Collagen connective tissue is ubiquitous in the human body and demonstrates several unique characteristics not found in other tissues. It provides the cohesiveness and tenacity of the musculo-skeletal system, the structural integrity of the viscera, as well as the elasticity of the integument.
Most endothelial-lined structures of the body have collagen cores for specific functional purposes. Collagen cores are found in structure as diverse as the trabecular meshwork of the aqueous filtration system of the eye, and the valves of the heart. The walls of the great vessels share their collagen integrity with the ligamentous bony attachments and the tendinous or sinewy muscular attachments to the long bones. The cornea of the eye is a unique example of collagen connective tissue with the cornea stroma (accounting for about 90% of the total thickness of the cornea) demonstrating a high transparency of cross-oriented individual sheets or lamellae of collagen with a high (about 70%) water content and lesser (about 8%) amounts of protein and muco-polysaccharides.
Intermolecular cross-links provide collagen connective tissue with unique physical properties of high tensile strength and substantial elasticity. The extracellular matrix of this tissue consists of complex macromolecules, the biosynthesis of which involves several specific reactions that are often under stringent enzymatic control. The cross-linking is mediated, for example, by the copper-dependent enzyme lysyloxidase, and can be inhibited by chemicals such as B-aminoproprionitrile, as well as by various types of energy such as heat and photonic radiation. The net accumulation of collagen connective tissue is then dependent upon the precise balance between the synthesis and degradation of the connective tissue components.
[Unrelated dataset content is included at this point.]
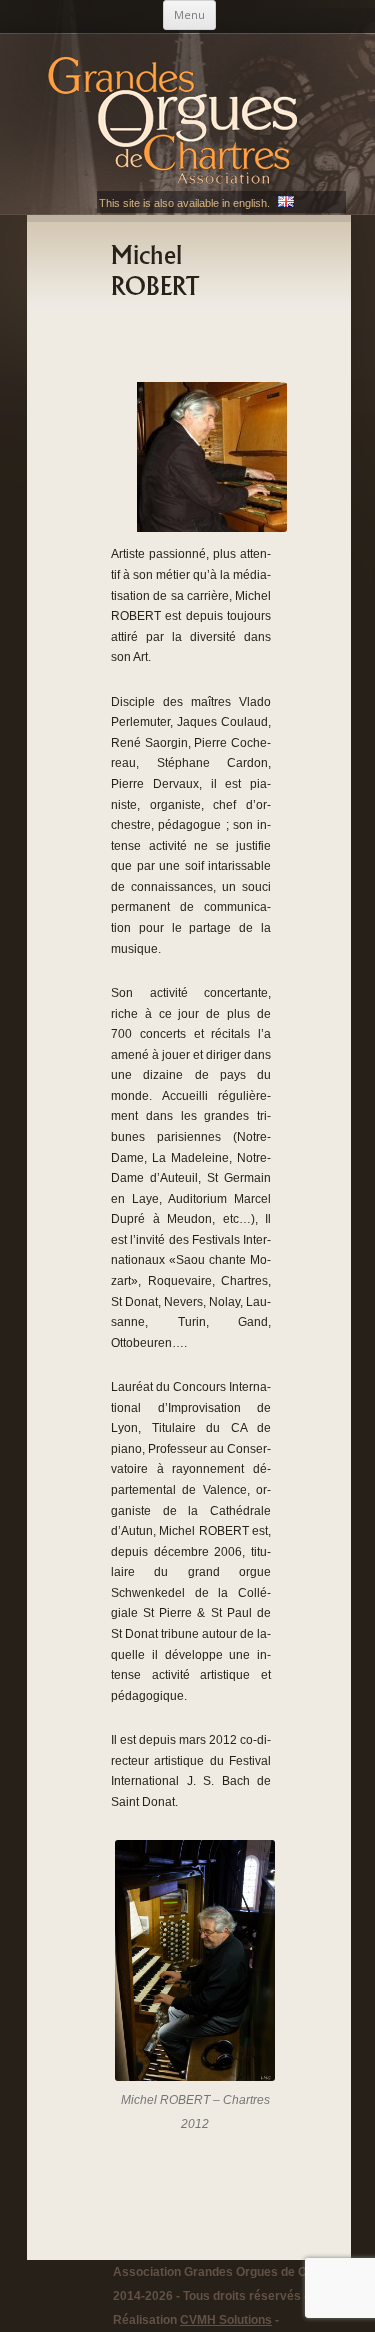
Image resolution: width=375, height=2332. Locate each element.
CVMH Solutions (226, 2320)
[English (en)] (286, 203)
A previously recognized property of hydro-thermal shrinkage of collagen fibers when elevated in temperature to the range 60.degree. to 70.degree. C. (an increase of about 30.degree. C. above normal body temperature) is but one of the unique characteristics of this tissue not exhibited by other body tissues. Temperature elevation ruptures the collagen ultrastructural stabilizing cross-links, and results in immediate contraction in the fibers to about one-third of their original lineal dimension, while increasing the caliber of the individual fibers without changing the structural integrity of the connective tissue.
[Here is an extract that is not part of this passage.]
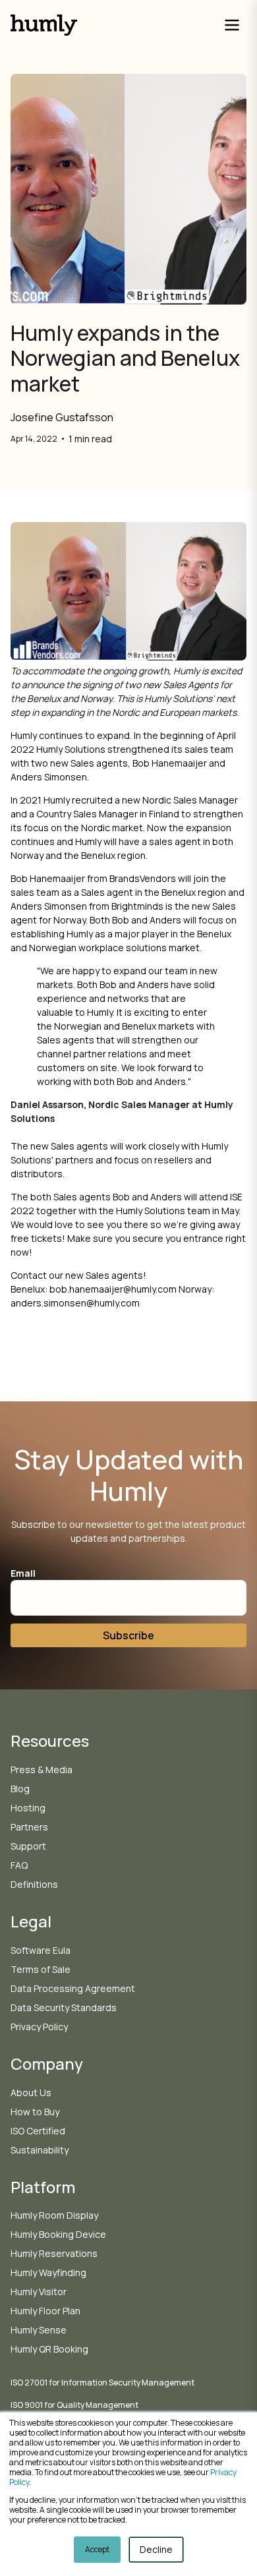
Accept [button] (97, 2549)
The present invention is directed to a method and apparatus for effecting controlled lineal contraction or shrinkage of collagen fibers to provide a multitude of nondestructive and beneficial structural changes and corrections within the body. The invention has application to the alteration of collagen connective tissue throughout the body, and will be described with specific reference to correction of refractive disorders of the cornea of the eye.
These applications have received some discussion in existing literature, but presently known techniques do not provide an adequate basis for effective use of this knowledge of the properties of collagen as a safe and predictable treatment method.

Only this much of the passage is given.